Consigne 1
Réécrivez le passage de l'extrait sur le Sahara commençant par « Le seul allié » et allant jusqu'à « à y défendre. », en remplaçant « prolétariat » par « monde ouvrier ».

Extrait choisi
::::::::::
Nous voyons aujourd'hui comment le gouvernement espagnol, dirigé par les partis de gauche PSOE et PODEMOS, les premiers, alliés du Front Polisario dans l'Internationale Socialiste, les seconds défenseurs fidèles jusqu'au jour de leur entrée dans le gouvernement de la lutte du peuple sahraoui, détourne les yeux : il laisse le Maroc frapper à nouveau aussi fort qu'il le veut conte les Sahraouis. Depuis que les affrontements ont commencé, le gouvernement PSOE et PODEMOS n’a fait allusion à la situation au Sahara que ... pour condamner la présence du  drapeau du Front Polisario lors d'une manifestation devant un consulat du Maghreb à Valencia! De son côté, le dirigeant de PODEMOS Pablo Iglesias, déjà bien rôdé aux usages de la diplomatie, s'est borné à demander sur les réseaux sociaux le respect des résolutions des Nations Unies, ces mêmes résolutions qui permettent l'existence de prisons «noires» (secrètes) où des militants sahraouis ont été torturés pendant des décennies. Les intérêts de la bourgeoisie espagnole au Sahara et au Maroc sont sans nul doute bien représentés par «le gouvernement le plus progressiste de l'histoire» !

Le seul allié sur lequel le peuple sahraoui opprimé pourrait vraiment compter est le prolétariat des grandes métropoles impliquées dans l'oppression du Sahara. Car seule la classe prolétarienne a un intérêt direct à la liquidation de la situation de dépendance coloniale subie par les masses populaires sahraouies : leurs propres bourgeoisies, française, espagnole ou nord-américaine, subiraient en effet un coup sévère avec la rupture de «l'équilibre» » impérialiste dans la région. En particulier l'Espagne a un grand besoin du Maroc pour importer des matières premières (poissons, phosphates, ciment, etc.) et maintenir le contrôle de l'immigration. Quant à la France, toujours le premier « partenaire économique » du Maroc et le premier investisseur étranger, elle a des intérêts économiques importants à y défendre.
::::::::::
Lignes fournies
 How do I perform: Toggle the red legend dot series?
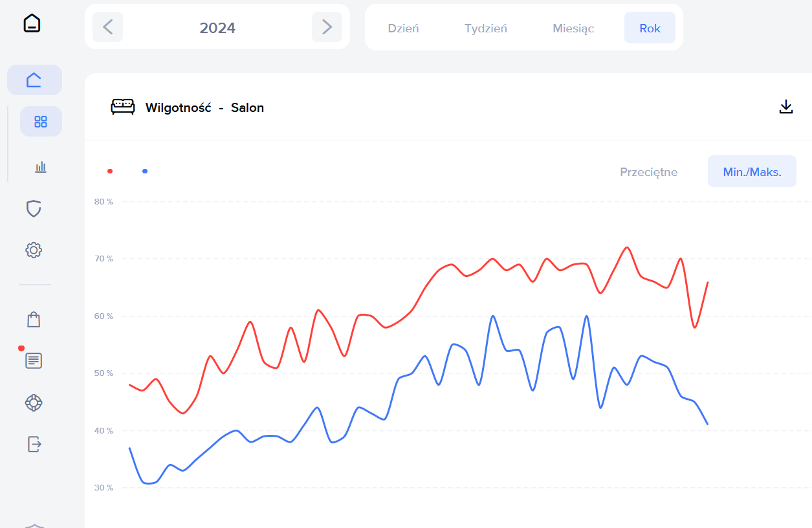[110, 171]
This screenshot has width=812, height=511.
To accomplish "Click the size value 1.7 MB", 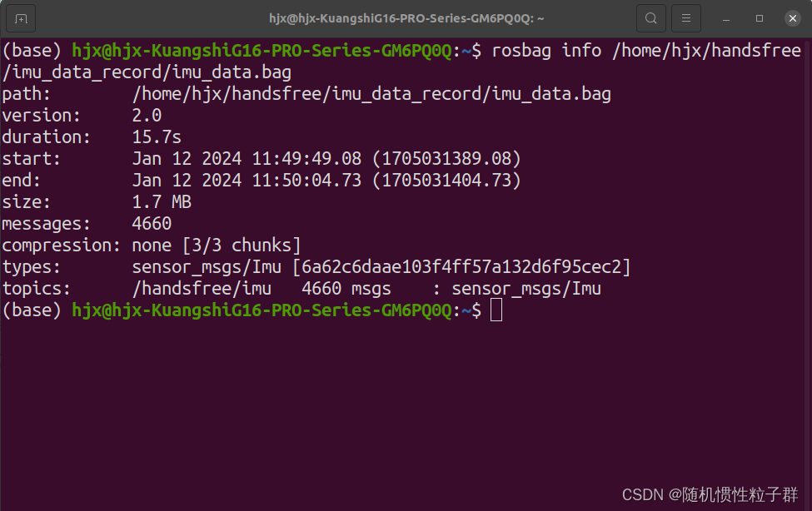I will (x=162, y=201).
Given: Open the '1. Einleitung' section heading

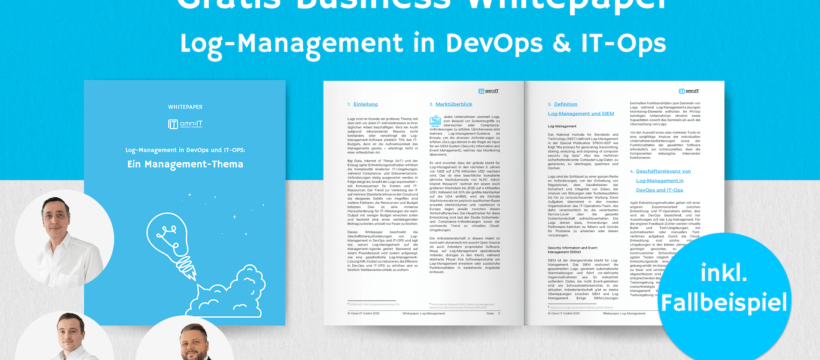Looking at the screenshot, I should tap(359, 104).
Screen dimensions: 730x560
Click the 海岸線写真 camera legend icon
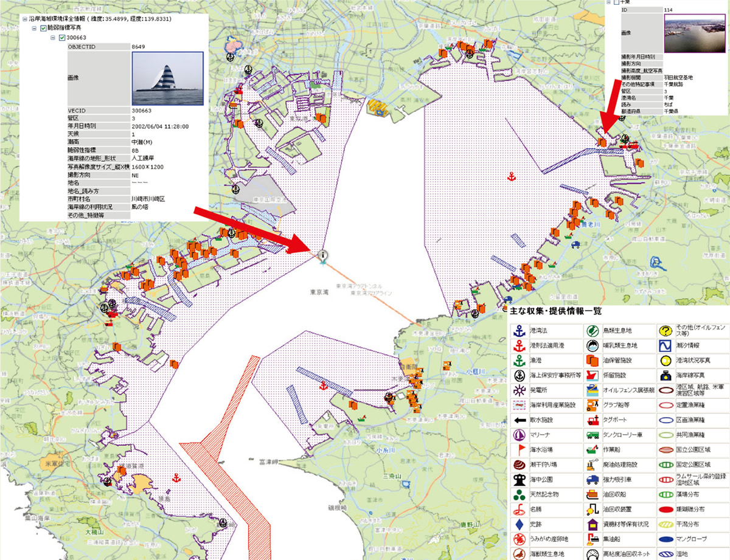pyautogui.click(x=666, y=376)
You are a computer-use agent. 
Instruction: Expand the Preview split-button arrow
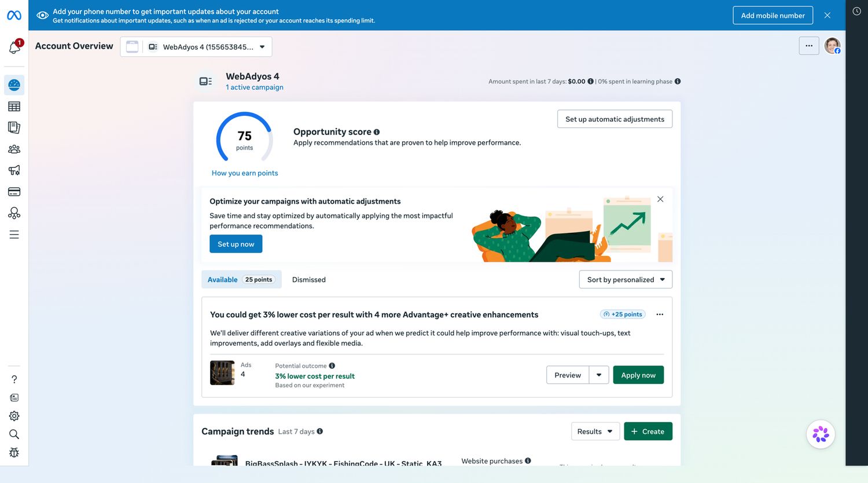(x=599, y=375)
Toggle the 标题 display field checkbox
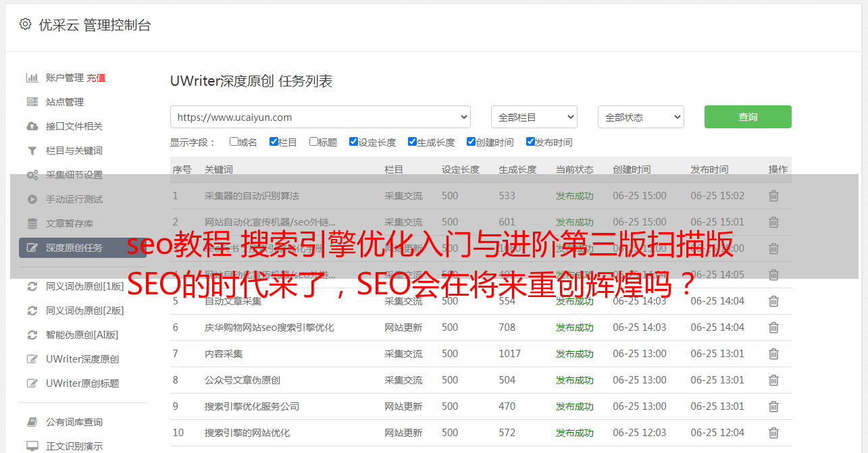The image size is (868, 453). pyautogui.click(x=313, y=142)
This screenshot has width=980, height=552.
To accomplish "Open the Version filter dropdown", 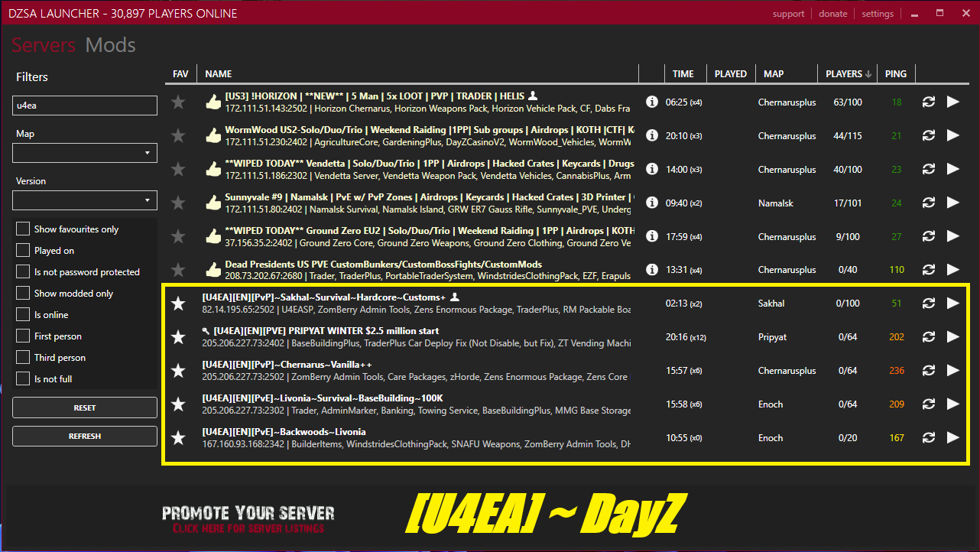I will (85, 200).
::::::::::
Consigne 2
Repérez et recopiez toutes les lignes fournies où figure la chaîne « height ».

Réponse 1
Le seul allié sur lequel le peuple sahraoui opprimé pourrait vraiment compter est le monde ouvrier des grandes métropoles impliquées dans l'oppression du Sahara. Car seule la classe prolétarienne a un intérêt direct à la liquidation de la situation de dépendance coloniale subie par les masses populaires sahraouies : leurs propres bourgeoisies, française, espagnole ou nord-américaine, subiraient en effet un coup sévère avec la rupture de «l'équilibre» » impérialiste dans la région. En particulier l'Espagne a un grand besoin du Maroc pour importer des matières premières (poissons, phosphates, ciment, etc.) et maintenir le contrôle de l'immigration. Quant à la France, toujours le premier « partenaire économique » du Maroc et le premier investisseur étranger, elle a des intérêts économiques importants à y défendre.

Réponse 2
This screenshot has width=812, height=511.
This screenshot has width=980, height=552.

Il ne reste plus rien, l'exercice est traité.